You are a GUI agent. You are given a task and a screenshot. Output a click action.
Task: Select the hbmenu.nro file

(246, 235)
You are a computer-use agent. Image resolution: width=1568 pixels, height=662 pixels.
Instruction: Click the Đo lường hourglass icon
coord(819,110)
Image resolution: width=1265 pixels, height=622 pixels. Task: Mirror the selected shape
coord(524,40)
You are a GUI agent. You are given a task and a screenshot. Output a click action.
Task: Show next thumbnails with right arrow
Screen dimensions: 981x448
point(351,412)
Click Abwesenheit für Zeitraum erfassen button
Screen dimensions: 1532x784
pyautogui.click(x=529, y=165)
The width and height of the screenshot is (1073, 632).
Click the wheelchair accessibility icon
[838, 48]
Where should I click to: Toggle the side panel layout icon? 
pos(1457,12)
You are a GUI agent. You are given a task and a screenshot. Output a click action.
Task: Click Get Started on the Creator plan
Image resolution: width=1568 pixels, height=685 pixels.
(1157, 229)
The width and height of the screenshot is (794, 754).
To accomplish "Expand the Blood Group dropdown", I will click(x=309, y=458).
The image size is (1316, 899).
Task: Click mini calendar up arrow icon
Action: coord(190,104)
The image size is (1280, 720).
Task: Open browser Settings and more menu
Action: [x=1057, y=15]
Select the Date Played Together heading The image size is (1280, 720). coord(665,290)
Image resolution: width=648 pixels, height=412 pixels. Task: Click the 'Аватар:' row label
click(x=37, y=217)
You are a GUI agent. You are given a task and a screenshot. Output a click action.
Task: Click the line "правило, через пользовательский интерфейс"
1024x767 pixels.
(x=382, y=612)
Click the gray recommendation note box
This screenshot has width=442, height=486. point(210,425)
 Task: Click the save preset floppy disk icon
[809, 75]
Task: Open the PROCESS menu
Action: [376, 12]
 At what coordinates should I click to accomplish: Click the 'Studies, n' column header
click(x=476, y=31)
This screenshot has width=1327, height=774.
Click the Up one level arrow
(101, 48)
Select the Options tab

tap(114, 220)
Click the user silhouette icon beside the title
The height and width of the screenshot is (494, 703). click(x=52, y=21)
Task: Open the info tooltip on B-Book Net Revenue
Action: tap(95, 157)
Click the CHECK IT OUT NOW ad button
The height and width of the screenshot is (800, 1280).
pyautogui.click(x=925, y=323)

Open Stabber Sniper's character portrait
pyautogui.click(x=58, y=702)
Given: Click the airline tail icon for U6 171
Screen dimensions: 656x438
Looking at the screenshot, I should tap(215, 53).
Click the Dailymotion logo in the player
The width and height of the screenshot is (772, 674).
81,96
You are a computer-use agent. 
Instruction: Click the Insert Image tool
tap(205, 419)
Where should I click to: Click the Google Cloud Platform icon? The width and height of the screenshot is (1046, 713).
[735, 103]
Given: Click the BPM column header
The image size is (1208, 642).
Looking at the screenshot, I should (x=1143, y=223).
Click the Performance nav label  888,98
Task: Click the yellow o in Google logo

Exercise aim
Reproduce the data in full. Nothing in it may be altered.

Worked solution
You are a GUI agent. You are given a task and a screenshot. Output a click action.
Task: Select the hbmenu.nro file

(246, 235)
You are a computer-use agent. Image resolution: width=1568 pixels, height=662 pixels.
Instruction: Click the Đo lường hourglass icon
coord(819,110)
Image resolution: width=1265 pixels, height=622 pixels. Task: Mirror the selected shape
coord(524,40)
You are a GUI agent. You are given a task and a screenshot. Output a click action.
Task: Show next thumbnails with right arrow
Screen dimensions: 981x448
point(351,412)
Click Abwesenheit für Zeitraum erfassen button
Screen dimensions: 1532x784
pyautogui.click(x=529, y=165)
The width and height of the screenshot is (1073, 632).
Click the wheelchair accessibility icon
[838, 48]
Where should I click to: Toggle the side panel layout icon? 
pos(1457,12)
You are a GUI agent. You are given a task and a screenshot. Output a click action.
Task: Click Get Started on the Creator plan
Image resolution: width=1568 pixels, height=685 pixels.
(1157, 229)
The width and height of the screenshot is (794, 754).
To accomplish "Expand the Blood Group dropdown", I will click(x=309, y=458).
The image size is (1316, 899).
Task: Click mini calendar up arrow icon
Action: coord(190,104)
The image size is (1280, 720).
Task: Open browser Settings and more menu
Action: [x=1057, y=15]
Select the Date Played Together heading The image size is (1280, 720). coord(665,290)
Image resolution: width=648 pixels, height=412 pixels. Task: Click the 'Аватар:' row label
click(x=37, y=217)
You are a GUI agent. You are given a task and a screenshot. Output a click action.
Task: Click the line "правило, через пользовательский интерфейс"
1024x767 pixels.
(x=382, y=612)
Click the gray recommendation note box
This screenshot has width=442, height=486. point(210,425)
 Task: Click the save preset floppy disk icon
[809, 75]
Task: Open the PROCESS menu
Action: [376, 12]
 At what coordinates should I click to accomplish: Click the 'Studies, n' column header
click(x=476, y=31)
This screenshot has width=1327, height=774.
Click the Up one level arrow
(101, 48)
Select the Options tab

tap(114, 220)
Click the user silhouette icon beside the title
The height and width of the screenshot is (494, 703). click(x=52, y=21)
Task: Open the info tooltip on B-Book Net Revenue
Action: tap(95, 157)
Click the CHECK IT OUT NOW ad button
The height and width of the screenshot is (800, 1280).
pyautogui.click(x=925, y=323)

Open Stabber Sniper's character portrait
pyautogui.click(x=58, y=702)
Given: Click the airline tail icon for U6 171
Screen dimensions: 656x438
Looking at the screenshot, I should tap(215, 53).
Click the Dailymotion logo in the player
The width and height of the screenshot is (772, 674).
81,96
You are a computer-use agent. 
Instruction: Click the Insert Image tool
tap(205, 419)
Where should I click to: Click the Google Cloud Platform icon? The width and height of the screenshot is (1046, 713).
[735, 103]
Given: Click the BPM column header
The image size is (1208, 642).
Looking at the screenshot, I should (x=1143, y=223).
Click the Performance nav label  888,98
Task: Click the yellow o in Google logo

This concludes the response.